▶ _Exercise instructions_
Before you finish, make sure each line of the records has been retyped exactly.

(Dataset entries)
_____

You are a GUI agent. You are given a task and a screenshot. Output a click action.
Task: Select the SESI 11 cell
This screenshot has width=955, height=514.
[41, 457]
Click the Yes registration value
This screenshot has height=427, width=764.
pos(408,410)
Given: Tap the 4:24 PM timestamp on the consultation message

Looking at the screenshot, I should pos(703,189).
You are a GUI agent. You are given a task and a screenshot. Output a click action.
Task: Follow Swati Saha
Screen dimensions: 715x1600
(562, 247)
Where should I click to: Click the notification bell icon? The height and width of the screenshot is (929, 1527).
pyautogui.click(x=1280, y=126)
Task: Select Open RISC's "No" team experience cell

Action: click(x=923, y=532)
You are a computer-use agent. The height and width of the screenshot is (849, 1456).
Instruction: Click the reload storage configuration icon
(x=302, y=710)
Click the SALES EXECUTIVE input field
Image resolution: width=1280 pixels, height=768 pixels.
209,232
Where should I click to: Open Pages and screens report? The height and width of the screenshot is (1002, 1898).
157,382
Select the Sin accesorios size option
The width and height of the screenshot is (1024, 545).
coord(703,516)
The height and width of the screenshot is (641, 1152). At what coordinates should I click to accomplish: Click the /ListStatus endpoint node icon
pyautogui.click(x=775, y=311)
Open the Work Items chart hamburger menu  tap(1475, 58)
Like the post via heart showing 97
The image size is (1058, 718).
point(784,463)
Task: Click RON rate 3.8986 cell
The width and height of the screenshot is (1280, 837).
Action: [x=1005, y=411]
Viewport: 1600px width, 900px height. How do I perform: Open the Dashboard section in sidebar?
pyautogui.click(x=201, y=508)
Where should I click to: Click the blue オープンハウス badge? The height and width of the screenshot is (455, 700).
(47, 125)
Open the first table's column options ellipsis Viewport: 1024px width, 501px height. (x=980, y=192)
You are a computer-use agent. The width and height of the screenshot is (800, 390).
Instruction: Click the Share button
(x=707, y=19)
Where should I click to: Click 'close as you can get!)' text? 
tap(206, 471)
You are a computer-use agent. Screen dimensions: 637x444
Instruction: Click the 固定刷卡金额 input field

_____

▶ _Task result_
You are a GUI agent. You are given a task and a screenshot. Output a click action.
Task: Select the SESI 11 cell
This screenshot has width=955, height=514.
[41, 457]
Click the Yes registration value
This screenshot has height=427, width=764.
pos(408,410)
Given: Tap the 4:24 PM timestamp on the consultation message

Looking at the screenshot, I should pos(703,189).
You are a GUI agent. You are given a task and a screenshot. Output a click action.
Task: Follow Swati Saha
Screen dimensions: 715x1600
(562, 247)
Where should I click to: Click the notification bell icon? The height and width of the screenshot is (929, 1527).
pyautogui.click(x=1280, y=126)
Task: Select Open RISC's "No" team experience cell

Action: click(x=923, y=532)
You are a computer-use agent. The height and width of the screenshot is (849, 1456).
Instruction: Click the reload storage configuration icon
(x=302, y=710)
Click the SALES EXECUTIVE input field
Image resolution: width=1280 pixels, height=768 pixels.
209,232
Where should I click to: Open Pages and screens report? The height and width of the screenshot is (1002, 1898).
157,382
Select the Sin accesorios size option
The width and height of the screenshot is (1024, 545).
coord(703,516)
The height and width of the screenshot is (641, 1152). At what coordinates should I click to accomplish: Click the /ListStatus endpoint node icon
pyautogui.click(x=775, y=311)
Open the Work Items chart hamburger menu  tap(1475, 58)
Like the post via heart showing 97
The image size is (1058, 718).
point(784,463)
Task: Click RON rate 3.8986 cell
The width and height of the screenshot is (1280, 837).
Action: [x=1005, y=411]
Viewport: 1600px width, 900px height. How do I perform: Open the Dashboard section in sidebar?
pyautogui.click(x=201, y=508)
Where should I click to: Click the blue オープンハウス badge? The height and width of the screenshot is (455, 700).
(47, 125)
Open the first table's column options ellipsis Viewport: 1024px width, 501px height. (x=980, y=192)
You are a computer-use agent. The width and height of the screenshot is (800, 390).
Instruction: Click the Share button
(x=707, y=19)
Where should I click to: Click 'close as you can get!)' text? 
tap(206, 471)
You are a computer-use agent. Screen dimensions: 637x444
Instruction: Click the 固定刷卡金额 input field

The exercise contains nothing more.